Available data:
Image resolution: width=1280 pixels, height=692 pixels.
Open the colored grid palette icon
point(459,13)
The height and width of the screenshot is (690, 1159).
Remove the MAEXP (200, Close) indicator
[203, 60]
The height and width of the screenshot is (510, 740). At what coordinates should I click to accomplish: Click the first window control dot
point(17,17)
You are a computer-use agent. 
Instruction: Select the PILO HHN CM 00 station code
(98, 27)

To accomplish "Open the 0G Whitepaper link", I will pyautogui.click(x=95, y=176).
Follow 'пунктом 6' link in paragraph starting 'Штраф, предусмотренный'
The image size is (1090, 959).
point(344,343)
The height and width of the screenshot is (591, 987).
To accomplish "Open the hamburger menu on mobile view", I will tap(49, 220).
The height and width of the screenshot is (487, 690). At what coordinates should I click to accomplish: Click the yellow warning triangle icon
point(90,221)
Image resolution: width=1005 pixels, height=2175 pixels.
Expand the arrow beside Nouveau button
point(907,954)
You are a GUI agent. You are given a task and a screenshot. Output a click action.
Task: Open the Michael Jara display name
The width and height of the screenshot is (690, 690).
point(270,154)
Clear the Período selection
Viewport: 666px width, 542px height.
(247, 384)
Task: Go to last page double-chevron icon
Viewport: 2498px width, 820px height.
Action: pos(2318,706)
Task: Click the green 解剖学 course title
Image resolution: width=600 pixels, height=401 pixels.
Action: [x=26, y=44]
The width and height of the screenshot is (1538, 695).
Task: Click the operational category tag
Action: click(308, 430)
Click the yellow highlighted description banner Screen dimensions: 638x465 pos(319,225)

What the exercise asks: Return all of the entries word for word.

Exercise solution:
Image resolution: width=1280 pixels, height=692 pixels.
Open the colored grid palette icon
point(459,13)
The height and width of the screenshot is (690, 1159).
Remove the MAEXP (200, Close) indicator
[203, 60]
The height and width of the screenshot is (510, 740). At what coordinates should I click to accomplish: Click the first window control dot
point(17,17)
You are a computer-use agent. 
Instruction: Select the PILO HHN CM 00 station code
(98, 27)

To accomplish "Open the 0G Whitepaper link", I will pyautogui.click(x=95, y=176).
Follow 'пунктом 6' link in paragraph starting 'Штраф, предусмотренный'
The image size is (1090, 959).
point(344,343)
The height and width of the screenshot is (591, 987).
To accomplish "Open the hamburger menu on mobile view", I will tap(49, 220).
The height and width of the screenshot is (487, 690). At what coordinates should I click to accomplish: Click the yellow warning triangle icon
point(90,221)
Image resolution: width=1005 pixels, height=2175 pixels.
Expand the arrow beside Nouveau button
point(907,954)
You are a GUI agent. You are given a task and a screenshot. Output a click action.
Task: Open the Michael Jara display name
The width and height of the screenshot is (690, 690).
point(270,154)
Clear the Período selection
Viewport: 666px width, 542px height.
(247, 384)
Task: Go to last page double-chevron icon
Viewport: 2498px width, 820px height.
Action: pos(2318,706)
Task: Click the green 解剖学 course title
Image resolution: width=600 pixels, height=401 pixels.
Action: [x=26, y=44]
The width and height of the screenshot is (1538, 695).
Task: Click the operational category tag
Action: click(308, 430)
Click the yellow highlighted description banner Screen dimensions: 638x465 pos(319,225)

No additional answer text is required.